** Opening Raw data block **

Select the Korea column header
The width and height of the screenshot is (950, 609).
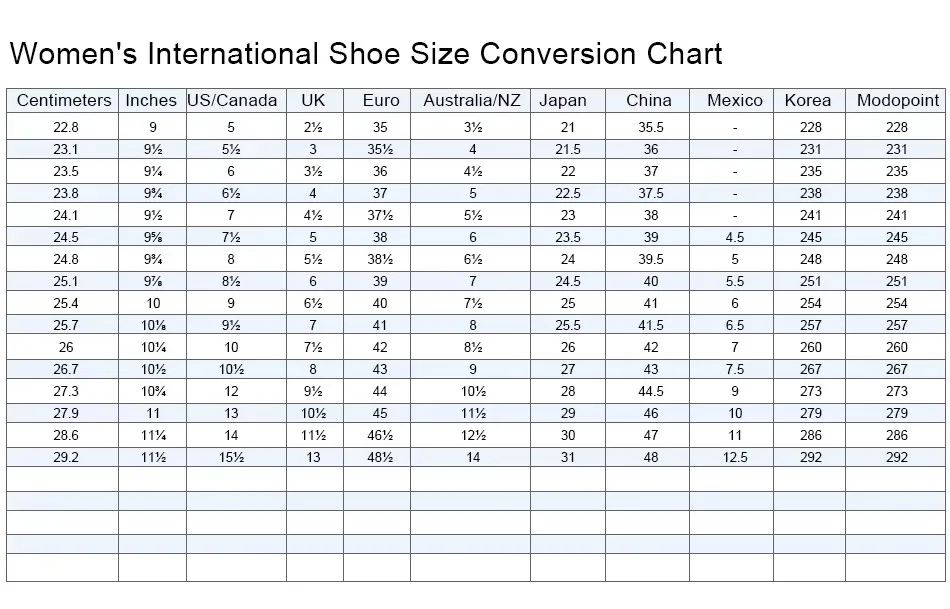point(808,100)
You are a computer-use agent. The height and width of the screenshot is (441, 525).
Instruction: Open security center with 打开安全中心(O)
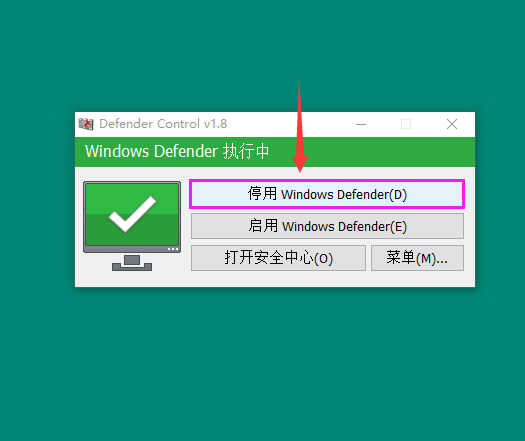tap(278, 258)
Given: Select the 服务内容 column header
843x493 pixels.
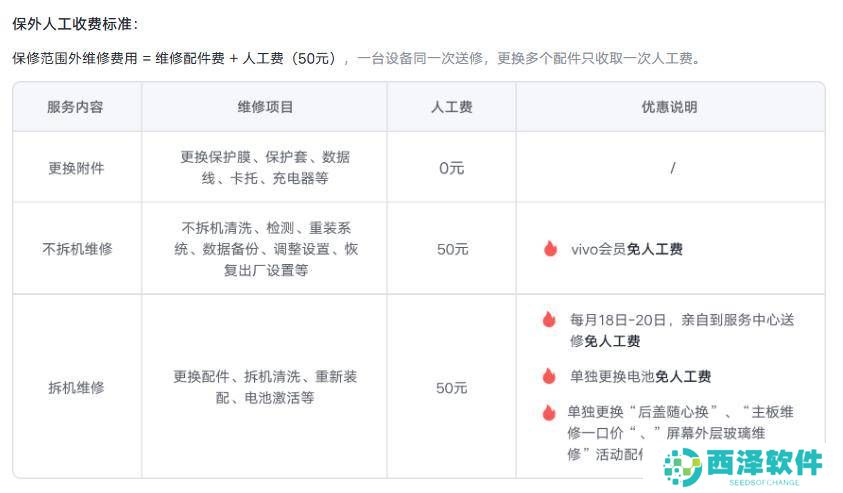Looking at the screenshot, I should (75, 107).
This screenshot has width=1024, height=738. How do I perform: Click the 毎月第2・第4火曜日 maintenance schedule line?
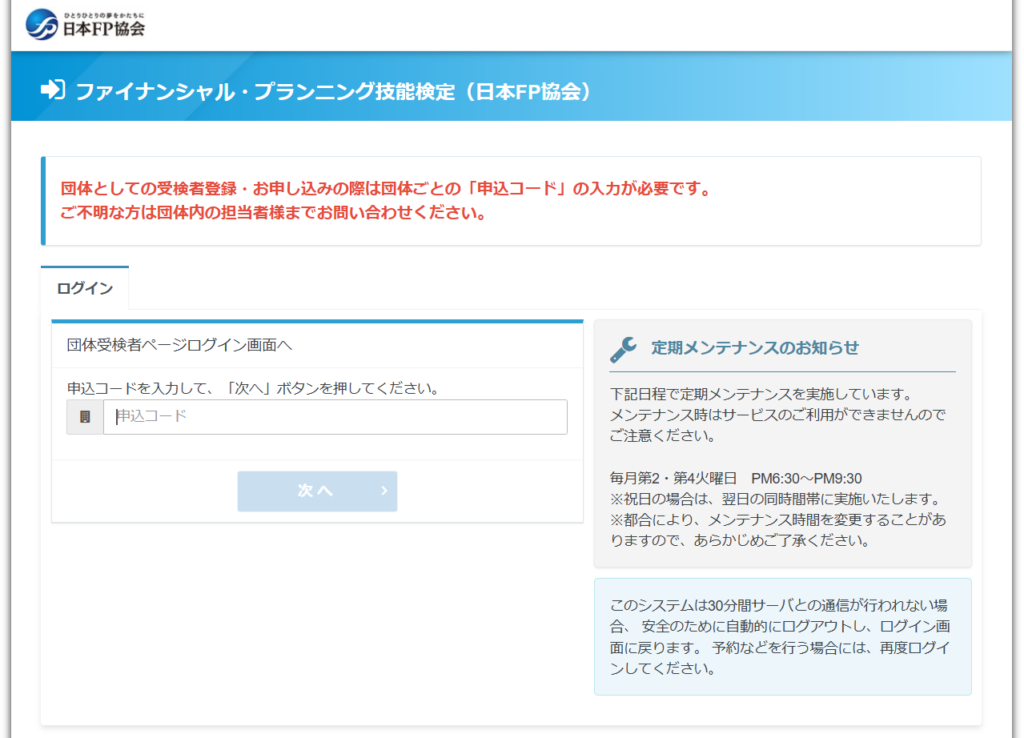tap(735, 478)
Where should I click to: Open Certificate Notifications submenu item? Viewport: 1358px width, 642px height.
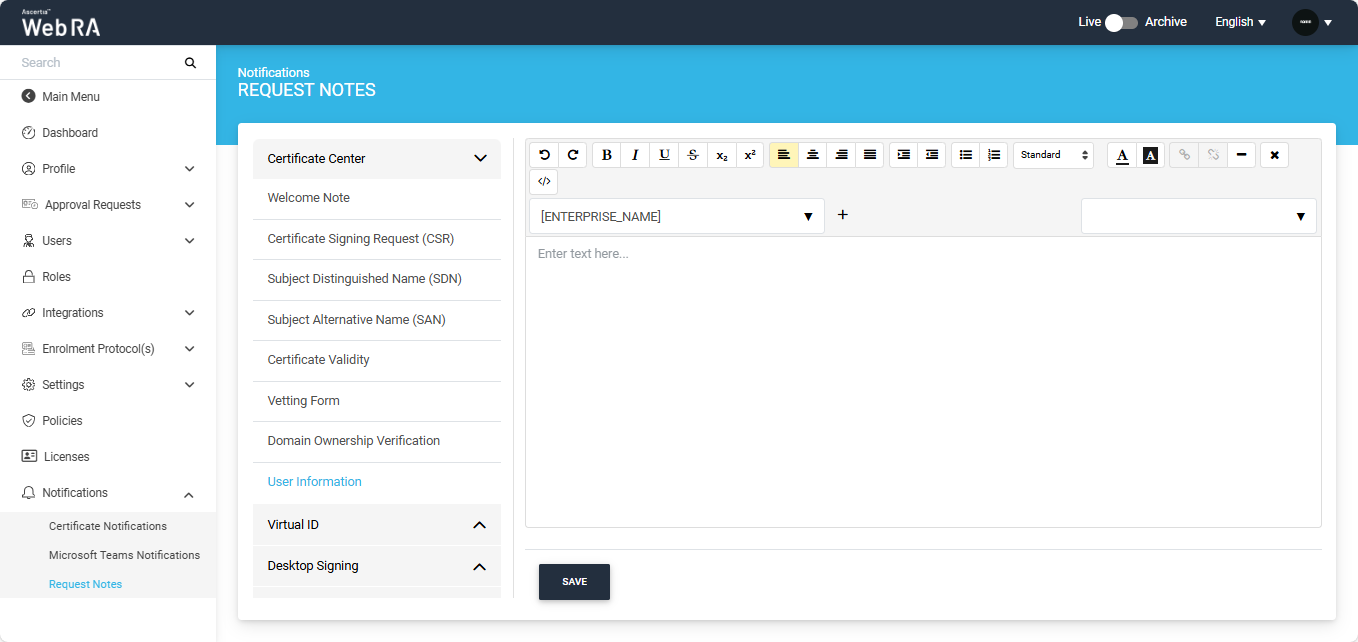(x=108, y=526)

** Closing Raw data block **

▶ [Requirement] Could you return each line, unchanged, from the line containing "You are a computer-use" through the last line of the entries above, leaving out the pictures?

▶ [Response for this exercise]
You are a computer-use agent. The height and width of the screenshot is (441, 525).
Instruction: Open security center with 打开安全中心(O)
tap(278, 258)
Given: Select the 服务内容 column header
843x493 pixels.
Looking at the screenshot, I should (75, 107).
This screenshot has width=1024, height=738. How do I perform: Click the 毎月第2・第4火曜日 maintenance schedule line?
tap(735, 478)
Where should I click to: Open Certificate Notifications submenu item? Viewport: 1358px width, 642px height.
(x=108, y=526)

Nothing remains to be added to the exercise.